Senior U.S. officials including US Secretary of State Hillary Clinton have called for the release of Shakil Afridi, saying his work served both Pakistani and American interests. The Pakistani doctor who helped the CIA find Osama Bin Laden, has been sentenced to 33 years in prison in Pakistan after being charged with treason for running a fake vaccination program to gather information on Bin Laden’s location.
Former Al Qaeda leader Osama bin Laden was killed on May 2, 2011, during a raid by U.S. Navy SEAL commandos on his compound in the Pakistani town of Abbottabad.
It is unknown if Afridi managed to obtain a DNA sample from one of the children living in the Abbottabad compound, so that DNA tests could determine whether or not they were relatives of Bin Laden.
Afridi could be sentenced to an additional three years in prison if he does not pay a fine of $3,500. Reuters reported that seventeen health workers who worked with Afridi on the vaccination drive were fired in March 2012 for acting “against the national interest”.
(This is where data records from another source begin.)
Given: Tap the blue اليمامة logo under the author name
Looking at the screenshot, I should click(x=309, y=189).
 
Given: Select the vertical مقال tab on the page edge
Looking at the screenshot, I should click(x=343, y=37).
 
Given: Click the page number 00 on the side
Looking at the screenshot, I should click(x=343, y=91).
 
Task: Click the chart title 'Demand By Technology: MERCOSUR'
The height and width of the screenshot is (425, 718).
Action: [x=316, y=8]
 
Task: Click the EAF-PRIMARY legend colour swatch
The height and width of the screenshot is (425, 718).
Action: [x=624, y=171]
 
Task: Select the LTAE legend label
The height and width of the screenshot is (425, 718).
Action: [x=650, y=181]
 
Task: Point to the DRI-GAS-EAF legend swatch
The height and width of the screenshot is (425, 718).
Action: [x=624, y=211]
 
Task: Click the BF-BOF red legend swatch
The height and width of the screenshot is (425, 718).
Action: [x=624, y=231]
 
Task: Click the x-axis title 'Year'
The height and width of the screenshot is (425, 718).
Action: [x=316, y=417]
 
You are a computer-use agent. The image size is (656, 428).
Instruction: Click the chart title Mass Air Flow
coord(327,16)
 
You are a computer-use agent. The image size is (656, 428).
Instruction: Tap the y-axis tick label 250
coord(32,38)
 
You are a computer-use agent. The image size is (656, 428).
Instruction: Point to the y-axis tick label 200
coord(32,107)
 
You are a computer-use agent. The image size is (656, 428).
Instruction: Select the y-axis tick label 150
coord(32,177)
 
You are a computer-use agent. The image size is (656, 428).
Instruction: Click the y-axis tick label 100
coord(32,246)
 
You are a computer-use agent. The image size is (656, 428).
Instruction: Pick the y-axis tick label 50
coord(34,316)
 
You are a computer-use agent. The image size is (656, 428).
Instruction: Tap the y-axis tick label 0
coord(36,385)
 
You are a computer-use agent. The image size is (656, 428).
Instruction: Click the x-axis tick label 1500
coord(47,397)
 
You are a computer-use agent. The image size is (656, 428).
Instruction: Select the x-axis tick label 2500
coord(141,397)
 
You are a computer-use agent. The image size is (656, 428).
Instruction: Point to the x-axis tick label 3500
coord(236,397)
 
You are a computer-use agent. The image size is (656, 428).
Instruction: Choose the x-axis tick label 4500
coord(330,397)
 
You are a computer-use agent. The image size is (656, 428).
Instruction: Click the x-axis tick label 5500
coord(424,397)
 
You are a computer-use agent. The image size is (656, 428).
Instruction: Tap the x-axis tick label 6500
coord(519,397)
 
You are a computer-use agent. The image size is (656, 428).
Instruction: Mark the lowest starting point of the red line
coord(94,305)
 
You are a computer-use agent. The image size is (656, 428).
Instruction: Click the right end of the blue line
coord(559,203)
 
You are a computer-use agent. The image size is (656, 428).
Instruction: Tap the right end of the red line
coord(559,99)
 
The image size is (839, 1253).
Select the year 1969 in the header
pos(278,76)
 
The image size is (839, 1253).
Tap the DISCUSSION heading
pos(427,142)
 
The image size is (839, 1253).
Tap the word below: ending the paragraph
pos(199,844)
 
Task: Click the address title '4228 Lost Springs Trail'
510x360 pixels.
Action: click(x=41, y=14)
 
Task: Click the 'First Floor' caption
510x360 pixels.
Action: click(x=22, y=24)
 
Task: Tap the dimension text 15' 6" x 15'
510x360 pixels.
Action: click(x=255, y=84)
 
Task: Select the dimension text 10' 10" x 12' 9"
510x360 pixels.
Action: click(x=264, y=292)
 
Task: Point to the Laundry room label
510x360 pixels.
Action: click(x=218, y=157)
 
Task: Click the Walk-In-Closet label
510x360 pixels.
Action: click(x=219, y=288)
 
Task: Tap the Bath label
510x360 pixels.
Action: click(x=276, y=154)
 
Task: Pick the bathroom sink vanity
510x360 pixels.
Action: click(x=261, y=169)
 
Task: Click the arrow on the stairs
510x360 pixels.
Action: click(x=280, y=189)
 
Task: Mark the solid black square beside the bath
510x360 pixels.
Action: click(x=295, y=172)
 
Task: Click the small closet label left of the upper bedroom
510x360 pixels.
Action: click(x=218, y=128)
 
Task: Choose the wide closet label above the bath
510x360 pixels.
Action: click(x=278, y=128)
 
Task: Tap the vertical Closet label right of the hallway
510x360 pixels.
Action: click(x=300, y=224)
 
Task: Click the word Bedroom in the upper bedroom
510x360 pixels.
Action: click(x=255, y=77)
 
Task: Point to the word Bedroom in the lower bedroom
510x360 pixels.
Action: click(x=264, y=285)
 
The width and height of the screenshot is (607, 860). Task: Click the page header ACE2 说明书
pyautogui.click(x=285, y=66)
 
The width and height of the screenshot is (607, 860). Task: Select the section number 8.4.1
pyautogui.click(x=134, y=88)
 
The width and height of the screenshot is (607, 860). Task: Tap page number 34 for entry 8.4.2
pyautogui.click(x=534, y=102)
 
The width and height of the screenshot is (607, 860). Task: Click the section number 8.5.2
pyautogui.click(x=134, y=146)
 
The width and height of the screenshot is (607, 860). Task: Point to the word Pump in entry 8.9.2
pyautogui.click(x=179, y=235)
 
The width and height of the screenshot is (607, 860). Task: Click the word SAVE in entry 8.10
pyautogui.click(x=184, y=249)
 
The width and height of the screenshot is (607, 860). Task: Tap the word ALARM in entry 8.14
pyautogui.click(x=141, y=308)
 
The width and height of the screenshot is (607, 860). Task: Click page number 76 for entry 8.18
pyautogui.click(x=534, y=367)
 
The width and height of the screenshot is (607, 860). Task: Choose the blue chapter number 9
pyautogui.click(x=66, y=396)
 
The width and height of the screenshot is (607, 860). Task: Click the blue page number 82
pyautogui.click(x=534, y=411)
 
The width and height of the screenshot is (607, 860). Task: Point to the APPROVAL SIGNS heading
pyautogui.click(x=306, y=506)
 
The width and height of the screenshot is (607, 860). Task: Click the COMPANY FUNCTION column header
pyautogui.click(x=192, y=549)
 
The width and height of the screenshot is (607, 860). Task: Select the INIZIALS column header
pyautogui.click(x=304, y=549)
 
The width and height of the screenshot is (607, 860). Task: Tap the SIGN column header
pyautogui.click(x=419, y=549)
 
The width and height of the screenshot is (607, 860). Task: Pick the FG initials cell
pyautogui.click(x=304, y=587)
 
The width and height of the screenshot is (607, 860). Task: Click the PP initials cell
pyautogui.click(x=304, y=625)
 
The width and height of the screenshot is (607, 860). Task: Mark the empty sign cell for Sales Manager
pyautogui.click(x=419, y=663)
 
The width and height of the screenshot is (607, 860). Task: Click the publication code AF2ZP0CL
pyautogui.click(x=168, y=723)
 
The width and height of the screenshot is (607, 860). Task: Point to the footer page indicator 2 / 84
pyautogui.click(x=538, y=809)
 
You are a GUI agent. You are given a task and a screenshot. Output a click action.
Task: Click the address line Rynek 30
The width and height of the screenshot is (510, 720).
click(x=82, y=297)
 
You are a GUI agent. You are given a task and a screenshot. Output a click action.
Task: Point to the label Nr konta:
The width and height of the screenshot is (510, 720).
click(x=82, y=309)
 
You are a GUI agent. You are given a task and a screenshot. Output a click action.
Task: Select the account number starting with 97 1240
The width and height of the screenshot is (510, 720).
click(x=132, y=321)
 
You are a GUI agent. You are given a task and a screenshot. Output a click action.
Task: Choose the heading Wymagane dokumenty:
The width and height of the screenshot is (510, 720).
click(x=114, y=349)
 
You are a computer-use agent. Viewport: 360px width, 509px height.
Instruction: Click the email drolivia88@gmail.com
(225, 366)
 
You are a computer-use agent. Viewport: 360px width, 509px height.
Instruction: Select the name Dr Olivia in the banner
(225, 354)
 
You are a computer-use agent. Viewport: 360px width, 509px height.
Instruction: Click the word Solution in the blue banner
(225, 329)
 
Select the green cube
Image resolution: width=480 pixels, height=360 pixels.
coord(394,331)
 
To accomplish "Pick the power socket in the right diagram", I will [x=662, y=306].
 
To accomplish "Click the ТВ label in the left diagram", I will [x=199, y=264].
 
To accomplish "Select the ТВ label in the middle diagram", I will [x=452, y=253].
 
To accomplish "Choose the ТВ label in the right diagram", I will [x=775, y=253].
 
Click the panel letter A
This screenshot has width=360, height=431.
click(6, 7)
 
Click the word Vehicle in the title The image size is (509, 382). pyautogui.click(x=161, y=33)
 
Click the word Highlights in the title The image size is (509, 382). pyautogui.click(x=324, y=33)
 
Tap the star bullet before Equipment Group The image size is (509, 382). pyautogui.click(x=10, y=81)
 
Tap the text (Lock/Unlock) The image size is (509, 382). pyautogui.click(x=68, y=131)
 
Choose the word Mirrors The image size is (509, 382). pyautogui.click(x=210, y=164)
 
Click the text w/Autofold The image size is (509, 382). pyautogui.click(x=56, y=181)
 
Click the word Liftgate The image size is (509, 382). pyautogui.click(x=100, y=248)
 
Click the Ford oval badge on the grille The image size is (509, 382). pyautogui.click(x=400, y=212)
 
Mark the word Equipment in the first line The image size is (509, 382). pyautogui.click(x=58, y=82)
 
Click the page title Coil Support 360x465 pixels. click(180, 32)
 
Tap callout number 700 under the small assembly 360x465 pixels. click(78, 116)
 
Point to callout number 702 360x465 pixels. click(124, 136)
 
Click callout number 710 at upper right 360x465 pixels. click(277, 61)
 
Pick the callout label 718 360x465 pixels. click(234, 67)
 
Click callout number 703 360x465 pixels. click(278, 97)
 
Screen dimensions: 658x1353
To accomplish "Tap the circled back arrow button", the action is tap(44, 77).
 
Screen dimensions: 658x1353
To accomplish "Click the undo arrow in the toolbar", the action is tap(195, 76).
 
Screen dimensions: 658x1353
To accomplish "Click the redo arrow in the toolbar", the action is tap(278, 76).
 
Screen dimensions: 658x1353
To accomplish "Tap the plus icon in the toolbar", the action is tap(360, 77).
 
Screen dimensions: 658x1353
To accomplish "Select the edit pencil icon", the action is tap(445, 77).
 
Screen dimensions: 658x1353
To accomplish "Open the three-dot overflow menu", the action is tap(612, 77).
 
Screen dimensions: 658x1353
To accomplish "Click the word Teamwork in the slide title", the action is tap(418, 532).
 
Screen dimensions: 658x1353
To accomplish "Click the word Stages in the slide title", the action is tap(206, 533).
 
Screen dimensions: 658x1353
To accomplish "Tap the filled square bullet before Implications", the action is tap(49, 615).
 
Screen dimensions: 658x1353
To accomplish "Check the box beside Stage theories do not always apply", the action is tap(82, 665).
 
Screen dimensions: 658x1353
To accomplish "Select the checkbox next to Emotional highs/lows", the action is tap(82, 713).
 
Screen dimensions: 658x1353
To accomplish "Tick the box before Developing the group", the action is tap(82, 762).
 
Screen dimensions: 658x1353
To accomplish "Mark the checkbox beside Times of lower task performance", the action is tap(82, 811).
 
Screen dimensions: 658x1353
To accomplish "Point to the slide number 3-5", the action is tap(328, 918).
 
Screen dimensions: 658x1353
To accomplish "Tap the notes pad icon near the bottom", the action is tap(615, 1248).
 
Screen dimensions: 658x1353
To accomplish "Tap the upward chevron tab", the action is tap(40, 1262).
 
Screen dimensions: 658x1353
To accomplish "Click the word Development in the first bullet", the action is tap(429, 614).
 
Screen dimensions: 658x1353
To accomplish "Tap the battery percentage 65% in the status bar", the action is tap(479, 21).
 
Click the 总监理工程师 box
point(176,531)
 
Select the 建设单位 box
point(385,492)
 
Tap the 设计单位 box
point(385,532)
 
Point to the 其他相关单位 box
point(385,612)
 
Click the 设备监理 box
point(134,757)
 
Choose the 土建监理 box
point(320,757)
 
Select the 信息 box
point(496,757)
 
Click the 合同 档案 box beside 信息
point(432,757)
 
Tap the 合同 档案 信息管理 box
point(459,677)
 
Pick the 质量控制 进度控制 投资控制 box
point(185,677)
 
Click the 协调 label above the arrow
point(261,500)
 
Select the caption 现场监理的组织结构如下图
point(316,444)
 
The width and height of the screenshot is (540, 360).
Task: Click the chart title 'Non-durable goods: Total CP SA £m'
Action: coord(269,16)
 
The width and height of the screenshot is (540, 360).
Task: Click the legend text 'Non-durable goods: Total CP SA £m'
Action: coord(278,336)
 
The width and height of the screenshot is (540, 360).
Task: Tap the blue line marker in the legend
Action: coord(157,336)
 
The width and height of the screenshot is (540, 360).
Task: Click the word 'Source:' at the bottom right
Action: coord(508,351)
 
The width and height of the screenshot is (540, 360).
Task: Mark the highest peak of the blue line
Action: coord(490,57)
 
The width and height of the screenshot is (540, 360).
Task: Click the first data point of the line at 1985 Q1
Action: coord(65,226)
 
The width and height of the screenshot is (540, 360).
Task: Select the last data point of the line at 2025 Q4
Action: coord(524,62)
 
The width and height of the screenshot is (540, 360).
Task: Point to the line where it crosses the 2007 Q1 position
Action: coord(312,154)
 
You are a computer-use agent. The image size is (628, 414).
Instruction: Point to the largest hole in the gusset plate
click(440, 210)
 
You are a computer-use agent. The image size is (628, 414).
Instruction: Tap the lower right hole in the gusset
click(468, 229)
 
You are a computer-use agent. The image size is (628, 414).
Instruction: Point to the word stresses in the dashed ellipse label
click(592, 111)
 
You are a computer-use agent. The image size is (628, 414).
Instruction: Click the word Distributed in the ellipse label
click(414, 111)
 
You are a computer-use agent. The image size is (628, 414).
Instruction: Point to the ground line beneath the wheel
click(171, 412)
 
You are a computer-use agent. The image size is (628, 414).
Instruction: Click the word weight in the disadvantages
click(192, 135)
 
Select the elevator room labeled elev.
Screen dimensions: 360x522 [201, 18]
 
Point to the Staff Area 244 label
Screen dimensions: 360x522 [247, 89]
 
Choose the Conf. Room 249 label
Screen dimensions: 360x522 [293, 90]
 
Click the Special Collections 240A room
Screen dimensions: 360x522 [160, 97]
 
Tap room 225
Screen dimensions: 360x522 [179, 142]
Republican Congressman Peter King, chairman of the Homeland Security Committee, criticized the Obama administration for disclosing the doctor’s identity.
In January 2012, U.S. Defense Secretary Leon Panetta said Afridi and his team had provided intelligence that led to finding bin Laden, describing him as “very helpful” and criticized Pakistan for arresting him. U.S. Congressman Dana Rohrabacher introduced legislation in February 2012 calling for Afridi to be granted American citizenship and called Pakistan’s actions “shameful and unforgivable”.
In June 2011, Pakistani army officials said they arrested some individuals for helping U.S. forces refuel their helicopters during the raid and for firing flares to guide the helicopters towards the compound.
Despite detaining people who have helped the United States carry out the Bin Laden raid, Pakistan has so far not charged or arrested anyone for sheltering Osama bin Laden for a decade.